■ TASK DETAILS
Using the entries below, copy out all lines where "Collars" is found.
======== EXTRACTED RECORDS ========
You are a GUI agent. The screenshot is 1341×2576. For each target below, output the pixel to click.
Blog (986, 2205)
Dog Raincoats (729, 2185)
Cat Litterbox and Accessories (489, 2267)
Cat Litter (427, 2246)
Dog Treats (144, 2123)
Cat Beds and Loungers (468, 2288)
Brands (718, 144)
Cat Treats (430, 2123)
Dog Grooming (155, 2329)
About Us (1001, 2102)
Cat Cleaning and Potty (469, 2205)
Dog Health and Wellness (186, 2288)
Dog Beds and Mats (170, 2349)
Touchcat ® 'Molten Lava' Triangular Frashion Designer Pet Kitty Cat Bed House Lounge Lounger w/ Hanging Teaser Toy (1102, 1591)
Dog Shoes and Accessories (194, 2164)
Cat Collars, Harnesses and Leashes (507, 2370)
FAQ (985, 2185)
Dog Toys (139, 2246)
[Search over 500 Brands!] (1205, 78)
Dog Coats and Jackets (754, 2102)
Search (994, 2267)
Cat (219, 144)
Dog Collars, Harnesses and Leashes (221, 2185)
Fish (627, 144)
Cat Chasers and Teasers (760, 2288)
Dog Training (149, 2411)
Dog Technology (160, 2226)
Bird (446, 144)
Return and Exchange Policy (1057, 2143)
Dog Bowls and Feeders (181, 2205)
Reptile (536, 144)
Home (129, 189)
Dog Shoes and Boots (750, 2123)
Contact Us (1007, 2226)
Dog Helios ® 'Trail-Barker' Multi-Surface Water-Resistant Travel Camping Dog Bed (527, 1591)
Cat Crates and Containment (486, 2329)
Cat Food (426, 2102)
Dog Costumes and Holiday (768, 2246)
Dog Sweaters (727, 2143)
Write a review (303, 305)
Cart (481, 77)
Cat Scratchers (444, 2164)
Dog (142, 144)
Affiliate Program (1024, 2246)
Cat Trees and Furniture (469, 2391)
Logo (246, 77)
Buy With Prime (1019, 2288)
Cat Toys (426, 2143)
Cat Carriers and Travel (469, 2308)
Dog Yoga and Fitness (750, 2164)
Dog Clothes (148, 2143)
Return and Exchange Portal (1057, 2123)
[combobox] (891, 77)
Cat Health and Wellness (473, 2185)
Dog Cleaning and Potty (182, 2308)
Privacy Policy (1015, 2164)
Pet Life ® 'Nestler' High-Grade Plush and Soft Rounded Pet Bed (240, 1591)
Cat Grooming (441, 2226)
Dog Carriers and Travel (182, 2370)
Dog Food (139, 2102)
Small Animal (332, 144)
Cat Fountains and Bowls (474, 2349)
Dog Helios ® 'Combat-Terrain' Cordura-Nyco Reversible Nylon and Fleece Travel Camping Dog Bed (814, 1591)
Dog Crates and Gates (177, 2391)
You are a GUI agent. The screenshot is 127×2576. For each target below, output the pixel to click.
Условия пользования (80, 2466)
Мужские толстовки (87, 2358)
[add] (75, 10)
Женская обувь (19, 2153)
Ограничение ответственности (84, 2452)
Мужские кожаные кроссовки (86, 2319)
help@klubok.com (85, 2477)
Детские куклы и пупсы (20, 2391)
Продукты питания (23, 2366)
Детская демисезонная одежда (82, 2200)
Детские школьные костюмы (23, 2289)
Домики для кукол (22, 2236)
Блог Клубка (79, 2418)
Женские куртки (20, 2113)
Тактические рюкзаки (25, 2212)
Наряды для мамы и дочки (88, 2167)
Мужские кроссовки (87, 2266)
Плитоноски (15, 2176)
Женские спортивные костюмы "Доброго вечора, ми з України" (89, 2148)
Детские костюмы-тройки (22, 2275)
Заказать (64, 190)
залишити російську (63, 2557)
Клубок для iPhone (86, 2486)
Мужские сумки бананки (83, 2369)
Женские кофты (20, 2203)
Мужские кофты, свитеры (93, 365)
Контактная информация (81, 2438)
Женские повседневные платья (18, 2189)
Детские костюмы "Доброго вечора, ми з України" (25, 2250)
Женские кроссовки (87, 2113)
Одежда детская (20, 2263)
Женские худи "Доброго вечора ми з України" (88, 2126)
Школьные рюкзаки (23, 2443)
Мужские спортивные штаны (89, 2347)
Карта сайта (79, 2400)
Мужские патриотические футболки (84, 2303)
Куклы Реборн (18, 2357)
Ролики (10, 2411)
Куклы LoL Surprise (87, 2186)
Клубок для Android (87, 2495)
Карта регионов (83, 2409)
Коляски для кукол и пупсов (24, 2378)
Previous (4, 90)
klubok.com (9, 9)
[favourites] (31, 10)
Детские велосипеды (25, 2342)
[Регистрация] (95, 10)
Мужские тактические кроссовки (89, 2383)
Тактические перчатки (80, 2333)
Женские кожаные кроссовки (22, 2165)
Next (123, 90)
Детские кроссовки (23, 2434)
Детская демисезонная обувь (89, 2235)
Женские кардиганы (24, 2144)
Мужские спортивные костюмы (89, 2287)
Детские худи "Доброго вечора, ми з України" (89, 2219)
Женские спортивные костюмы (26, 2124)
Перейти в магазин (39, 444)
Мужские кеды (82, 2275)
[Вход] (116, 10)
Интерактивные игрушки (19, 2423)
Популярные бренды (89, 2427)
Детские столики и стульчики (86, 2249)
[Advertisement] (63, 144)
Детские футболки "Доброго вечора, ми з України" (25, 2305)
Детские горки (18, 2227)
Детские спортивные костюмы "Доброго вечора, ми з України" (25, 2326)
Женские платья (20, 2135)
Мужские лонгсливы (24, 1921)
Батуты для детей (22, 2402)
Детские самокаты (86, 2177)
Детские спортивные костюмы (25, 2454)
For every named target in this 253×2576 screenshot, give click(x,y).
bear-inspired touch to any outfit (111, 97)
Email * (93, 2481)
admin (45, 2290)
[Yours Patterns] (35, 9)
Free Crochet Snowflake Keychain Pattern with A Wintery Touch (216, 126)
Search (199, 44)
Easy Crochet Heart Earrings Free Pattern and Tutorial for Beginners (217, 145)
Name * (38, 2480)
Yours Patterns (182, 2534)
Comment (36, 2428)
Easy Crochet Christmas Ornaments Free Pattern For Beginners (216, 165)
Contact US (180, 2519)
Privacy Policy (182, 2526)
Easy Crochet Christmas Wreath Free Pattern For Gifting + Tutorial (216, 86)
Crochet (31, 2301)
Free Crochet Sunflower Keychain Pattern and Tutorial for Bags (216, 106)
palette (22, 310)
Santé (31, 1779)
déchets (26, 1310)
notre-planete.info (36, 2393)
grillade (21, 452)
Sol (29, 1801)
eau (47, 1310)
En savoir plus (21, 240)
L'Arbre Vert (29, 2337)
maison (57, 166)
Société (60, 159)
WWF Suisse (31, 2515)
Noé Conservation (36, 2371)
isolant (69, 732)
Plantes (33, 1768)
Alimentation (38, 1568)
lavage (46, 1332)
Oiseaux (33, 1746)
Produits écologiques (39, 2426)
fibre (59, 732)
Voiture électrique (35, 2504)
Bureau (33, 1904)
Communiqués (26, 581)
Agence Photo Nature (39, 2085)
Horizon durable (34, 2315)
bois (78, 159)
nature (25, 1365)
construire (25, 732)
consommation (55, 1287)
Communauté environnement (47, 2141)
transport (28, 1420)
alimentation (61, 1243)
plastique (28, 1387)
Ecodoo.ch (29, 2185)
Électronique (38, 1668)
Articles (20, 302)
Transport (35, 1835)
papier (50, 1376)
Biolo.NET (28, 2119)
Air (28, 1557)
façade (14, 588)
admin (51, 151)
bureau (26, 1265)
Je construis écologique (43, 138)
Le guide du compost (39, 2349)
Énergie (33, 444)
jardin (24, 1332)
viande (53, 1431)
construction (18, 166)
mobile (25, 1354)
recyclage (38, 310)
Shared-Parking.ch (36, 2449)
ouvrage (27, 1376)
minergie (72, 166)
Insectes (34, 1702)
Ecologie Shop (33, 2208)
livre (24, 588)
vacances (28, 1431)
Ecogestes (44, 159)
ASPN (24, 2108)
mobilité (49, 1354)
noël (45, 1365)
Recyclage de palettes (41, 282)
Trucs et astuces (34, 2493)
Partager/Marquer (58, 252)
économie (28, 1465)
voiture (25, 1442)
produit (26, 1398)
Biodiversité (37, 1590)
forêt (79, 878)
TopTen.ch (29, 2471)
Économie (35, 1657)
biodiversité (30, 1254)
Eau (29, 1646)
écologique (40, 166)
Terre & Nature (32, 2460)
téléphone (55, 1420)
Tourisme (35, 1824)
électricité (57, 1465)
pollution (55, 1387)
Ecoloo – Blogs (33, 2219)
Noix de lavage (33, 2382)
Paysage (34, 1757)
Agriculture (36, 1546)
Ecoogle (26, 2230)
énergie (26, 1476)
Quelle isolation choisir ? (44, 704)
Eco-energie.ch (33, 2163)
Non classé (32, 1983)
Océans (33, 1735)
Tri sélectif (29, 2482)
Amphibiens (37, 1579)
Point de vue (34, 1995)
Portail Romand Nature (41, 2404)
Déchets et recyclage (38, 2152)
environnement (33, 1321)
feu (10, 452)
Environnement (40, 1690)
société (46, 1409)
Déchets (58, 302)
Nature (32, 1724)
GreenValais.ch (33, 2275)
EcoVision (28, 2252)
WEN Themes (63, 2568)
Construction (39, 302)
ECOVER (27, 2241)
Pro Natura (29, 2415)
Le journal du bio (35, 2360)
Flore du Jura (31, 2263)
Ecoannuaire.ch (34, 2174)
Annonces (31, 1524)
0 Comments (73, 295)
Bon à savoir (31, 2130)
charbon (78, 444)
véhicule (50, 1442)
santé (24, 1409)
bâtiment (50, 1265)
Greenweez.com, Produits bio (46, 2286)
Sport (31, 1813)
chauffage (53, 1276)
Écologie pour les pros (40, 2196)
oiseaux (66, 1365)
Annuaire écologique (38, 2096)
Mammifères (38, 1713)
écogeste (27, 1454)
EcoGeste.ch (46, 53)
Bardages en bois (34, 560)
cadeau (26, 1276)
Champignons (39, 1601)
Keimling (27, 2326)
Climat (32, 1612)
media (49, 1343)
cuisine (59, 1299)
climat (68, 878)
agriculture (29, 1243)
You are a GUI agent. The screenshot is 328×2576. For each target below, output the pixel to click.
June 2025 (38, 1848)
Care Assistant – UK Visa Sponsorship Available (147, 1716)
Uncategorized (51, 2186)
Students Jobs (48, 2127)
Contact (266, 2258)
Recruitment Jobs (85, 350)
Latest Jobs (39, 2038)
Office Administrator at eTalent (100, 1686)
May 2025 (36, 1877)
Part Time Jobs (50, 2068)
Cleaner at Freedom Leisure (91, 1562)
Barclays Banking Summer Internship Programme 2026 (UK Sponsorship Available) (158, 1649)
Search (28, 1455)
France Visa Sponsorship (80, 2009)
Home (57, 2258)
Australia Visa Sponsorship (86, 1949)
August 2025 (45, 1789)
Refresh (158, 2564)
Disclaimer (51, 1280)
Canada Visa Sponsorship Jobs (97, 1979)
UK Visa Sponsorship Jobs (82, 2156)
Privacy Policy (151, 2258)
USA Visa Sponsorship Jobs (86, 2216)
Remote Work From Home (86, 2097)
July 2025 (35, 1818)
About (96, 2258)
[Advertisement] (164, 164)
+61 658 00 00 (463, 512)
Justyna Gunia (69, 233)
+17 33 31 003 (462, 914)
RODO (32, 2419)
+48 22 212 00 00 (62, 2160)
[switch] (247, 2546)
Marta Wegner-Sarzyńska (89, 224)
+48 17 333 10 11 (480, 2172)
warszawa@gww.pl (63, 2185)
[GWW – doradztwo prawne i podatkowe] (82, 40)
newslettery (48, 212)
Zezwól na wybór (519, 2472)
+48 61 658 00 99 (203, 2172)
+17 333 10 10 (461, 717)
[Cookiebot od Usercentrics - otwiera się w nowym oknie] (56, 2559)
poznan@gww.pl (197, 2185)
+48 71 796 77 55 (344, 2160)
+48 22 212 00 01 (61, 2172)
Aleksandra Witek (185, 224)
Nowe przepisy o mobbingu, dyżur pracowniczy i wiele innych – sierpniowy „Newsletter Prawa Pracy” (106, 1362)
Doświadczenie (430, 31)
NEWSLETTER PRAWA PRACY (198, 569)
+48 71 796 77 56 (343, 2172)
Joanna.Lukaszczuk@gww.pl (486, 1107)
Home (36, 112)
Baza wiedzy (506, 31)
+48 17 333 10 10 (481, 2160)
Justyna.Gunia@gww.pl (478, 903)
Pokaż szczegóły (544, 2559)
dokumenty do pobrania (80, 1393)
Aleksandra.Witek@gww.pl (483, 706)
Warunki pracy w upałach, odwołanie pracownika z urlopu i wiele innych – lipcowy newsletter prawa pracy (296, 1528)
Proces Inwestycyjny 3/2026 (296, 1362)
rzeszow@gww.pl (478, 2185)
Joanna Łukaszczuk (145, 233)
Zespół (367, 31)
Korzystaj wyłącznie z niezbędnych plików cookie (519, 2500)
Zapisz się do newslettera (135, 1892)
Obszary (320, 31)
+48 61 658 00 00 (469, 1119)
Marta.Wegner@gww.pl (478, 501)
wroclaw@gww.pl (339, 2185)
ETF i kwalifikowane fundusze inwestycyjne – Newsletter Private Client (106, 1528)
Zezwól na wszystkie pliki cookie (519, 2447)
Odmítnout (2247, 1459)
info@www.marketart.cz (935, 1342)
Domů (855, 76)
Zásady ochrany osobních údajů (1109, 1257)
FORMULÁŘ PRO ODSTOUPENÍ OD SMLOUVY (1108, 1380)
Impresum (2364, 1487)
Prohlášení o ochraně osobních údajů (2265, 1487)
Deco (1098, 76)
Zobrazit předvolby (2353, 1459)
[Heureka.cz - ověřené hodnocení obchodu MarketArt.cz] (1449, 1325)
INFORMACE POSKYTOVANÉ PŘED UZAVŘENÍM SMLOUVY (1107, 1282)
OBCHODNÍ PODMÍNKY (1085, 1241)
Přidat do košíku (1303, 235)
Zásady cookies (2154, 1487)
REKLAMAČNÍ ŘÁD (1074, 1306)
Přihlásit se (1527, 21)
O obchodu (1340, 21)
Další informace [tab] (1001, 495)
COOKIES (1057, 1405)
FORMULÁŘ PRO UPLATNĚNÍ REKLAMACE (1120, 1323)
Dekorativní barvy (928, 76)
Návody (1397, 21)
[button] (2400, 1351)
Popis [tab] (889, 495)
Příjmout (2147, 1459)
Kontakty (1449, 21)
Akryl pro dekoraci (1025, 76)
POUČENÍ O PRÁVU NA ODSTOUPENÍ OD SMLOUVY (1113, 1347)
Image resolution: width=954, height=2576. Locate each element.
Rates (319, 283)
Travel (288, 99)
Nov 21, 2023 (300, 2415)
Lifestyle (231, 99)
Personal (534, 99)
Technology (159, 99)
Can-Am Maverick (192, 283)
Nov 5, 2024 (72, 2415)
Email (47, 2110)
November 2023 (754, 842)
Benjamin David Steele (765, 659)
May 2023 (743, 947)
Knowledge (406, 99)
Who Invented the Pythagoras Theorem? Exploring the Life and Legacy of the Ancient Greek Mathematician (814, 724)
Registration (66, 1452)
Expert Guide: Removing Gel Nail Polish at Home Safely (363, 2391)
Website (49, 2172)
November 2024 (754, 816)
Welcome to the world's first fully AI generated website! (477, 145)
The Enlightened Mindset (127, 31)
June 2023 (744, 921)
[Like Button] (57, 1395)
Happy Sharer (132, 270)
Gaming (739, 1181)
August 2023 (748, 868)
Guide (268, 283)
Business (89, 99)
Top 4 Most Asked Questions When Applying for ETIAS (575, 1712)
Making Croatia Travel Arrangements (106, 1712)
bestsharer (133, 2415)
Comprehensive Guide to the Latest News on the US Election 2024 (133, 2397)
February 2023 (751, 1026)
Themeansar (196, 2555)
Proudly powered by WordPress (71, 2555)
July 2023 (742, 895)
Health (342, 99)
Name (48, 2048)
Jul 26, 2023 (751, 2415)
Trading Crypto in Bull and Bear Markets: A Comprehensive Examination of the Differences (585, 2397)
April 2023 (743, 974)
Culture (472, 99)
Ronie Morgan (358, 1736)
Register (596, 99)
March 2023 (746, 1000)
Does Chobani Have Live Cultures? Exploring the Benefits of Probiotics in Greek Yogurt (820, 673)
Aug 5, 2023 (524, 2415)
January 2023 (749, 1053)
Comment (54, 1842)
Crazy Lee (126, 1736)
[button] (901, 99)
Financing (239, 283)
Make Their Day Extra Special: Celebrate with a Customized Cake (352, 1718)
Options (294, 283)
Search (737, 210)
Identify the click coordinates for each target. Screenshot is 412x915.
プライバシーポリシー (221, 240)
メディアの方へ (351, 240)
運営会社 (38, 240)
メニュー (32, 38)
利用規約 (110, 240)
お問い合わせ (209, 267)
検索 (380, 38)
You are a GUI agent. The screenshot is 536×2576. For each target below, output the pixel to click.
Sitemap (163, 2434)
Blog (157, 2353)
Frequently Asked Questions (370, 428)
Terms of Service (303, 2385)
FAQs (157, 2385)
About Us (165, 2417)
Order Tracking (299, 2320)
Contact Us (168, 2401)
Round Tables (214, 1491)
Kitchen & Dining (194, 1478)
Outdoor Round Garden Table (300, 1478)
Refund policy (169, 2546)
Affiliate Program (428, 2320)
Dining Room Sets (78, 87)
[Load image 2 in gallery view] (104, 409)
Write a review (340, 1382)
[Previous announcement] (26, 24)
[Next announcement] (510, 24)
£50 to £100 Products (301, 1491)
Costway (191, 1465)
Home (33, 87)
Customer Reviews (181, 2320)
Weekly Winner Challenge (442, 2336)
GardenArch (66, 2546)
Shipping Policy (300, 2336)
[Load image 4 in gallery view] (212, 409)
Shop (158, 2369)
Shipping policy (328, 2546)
========
■ RESPONSE TO THIS EXERCISE
Cat Collars, Harnesses and Leashes (507, 2370)
Dog Collars, Harnesses and Leashes (221, 2185)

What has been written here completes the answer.